**EXERCISE OBJECTIVE**
Collect every line below that contains the string "height", copying each one in full. Case counts.

Stored data entries
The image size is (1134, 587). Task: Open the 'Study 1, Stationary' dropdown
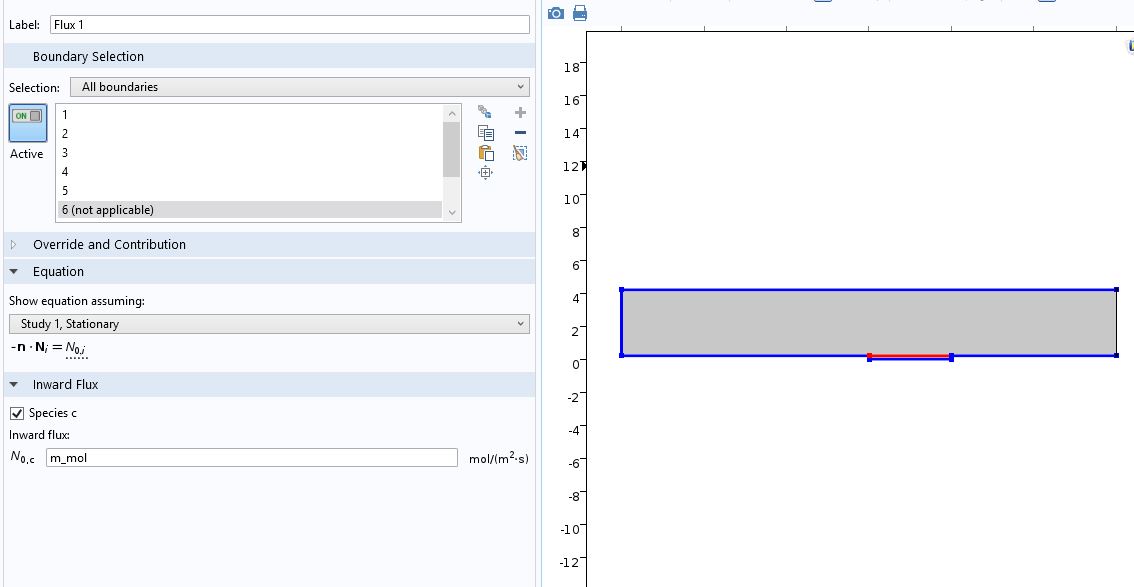pyautogui.click(x=269, y=324)
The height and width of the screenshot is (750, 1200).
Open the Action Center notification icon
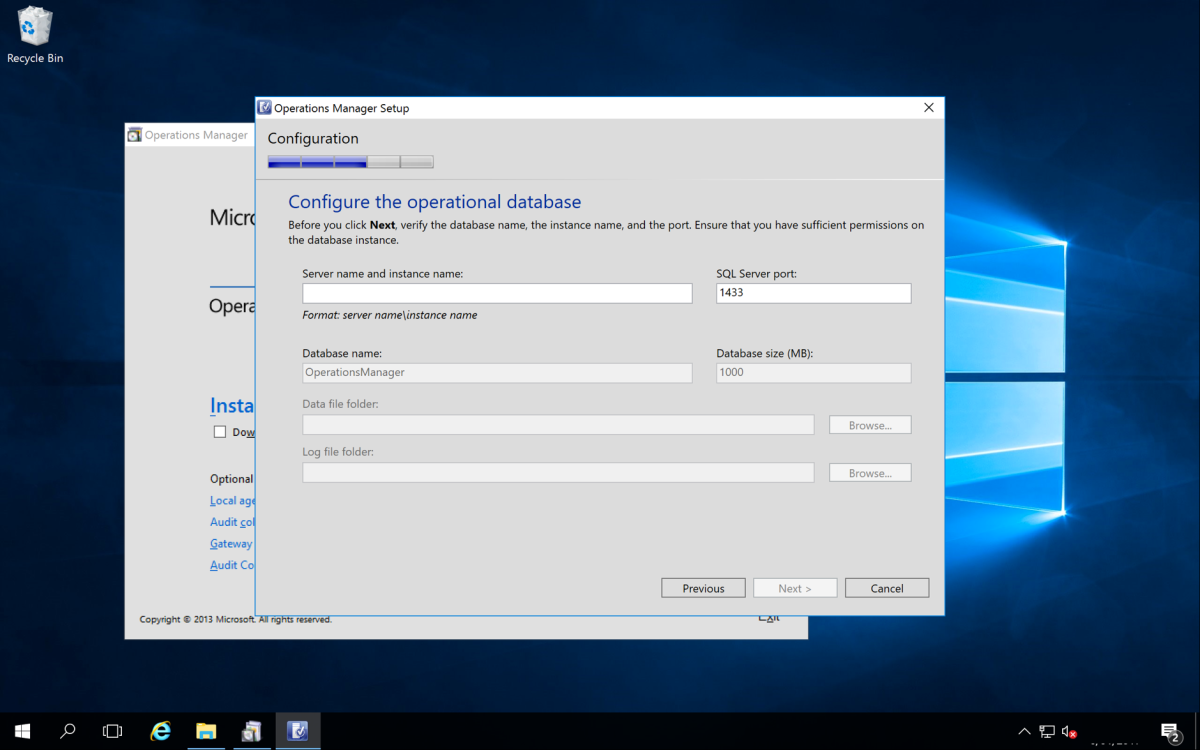tap(1170, 731)
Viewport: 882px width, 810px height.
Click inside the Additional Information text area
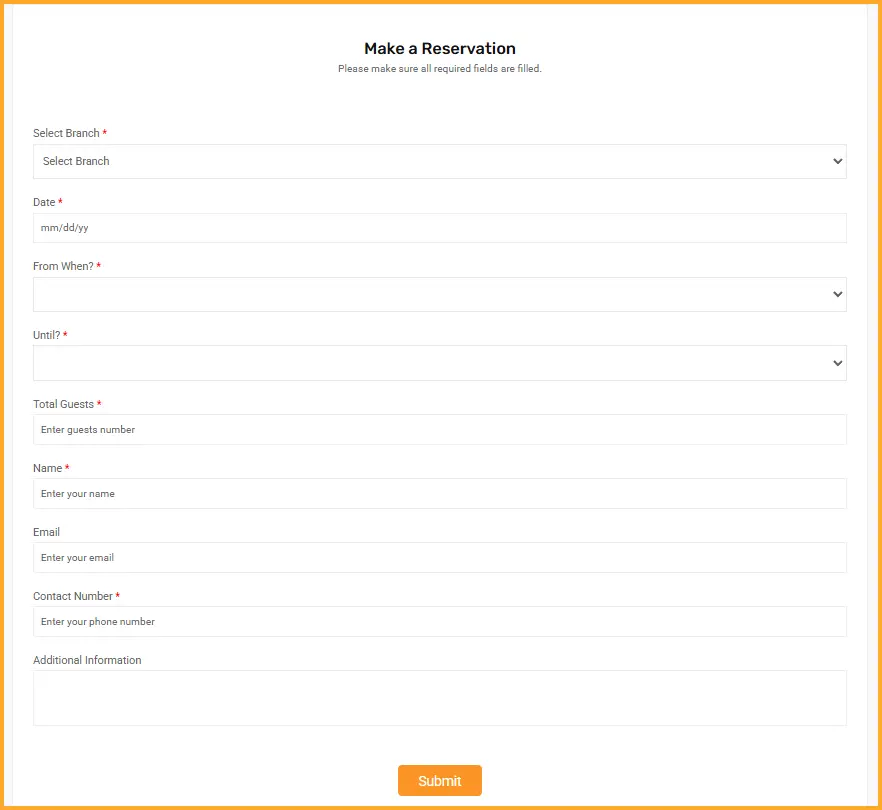click(439, 697)
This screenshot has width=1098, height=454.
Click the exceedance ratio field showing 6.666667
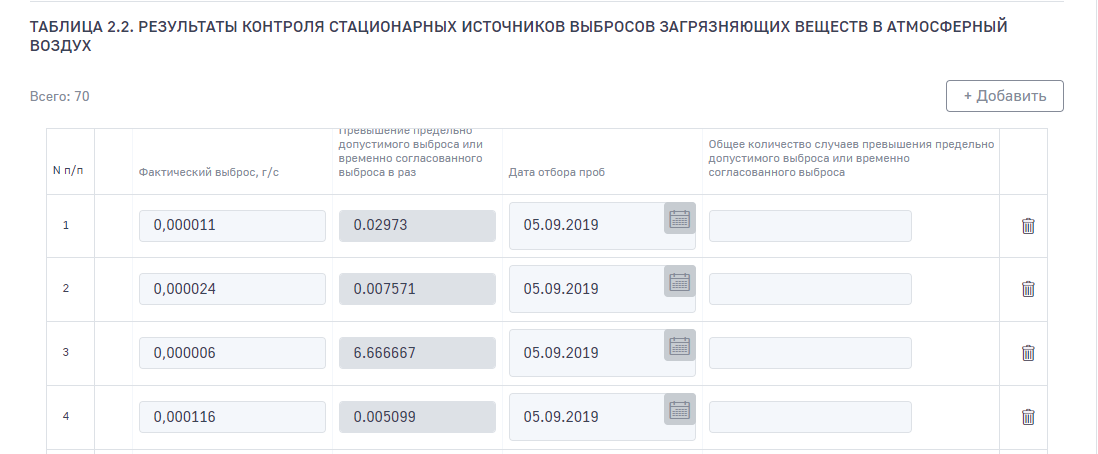coord(417,353)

**REPLY**
The height and width of the screenshot is (750, 1200).
Viewport: 882px width, 810px height.
This screenshot has width=1098, height=454.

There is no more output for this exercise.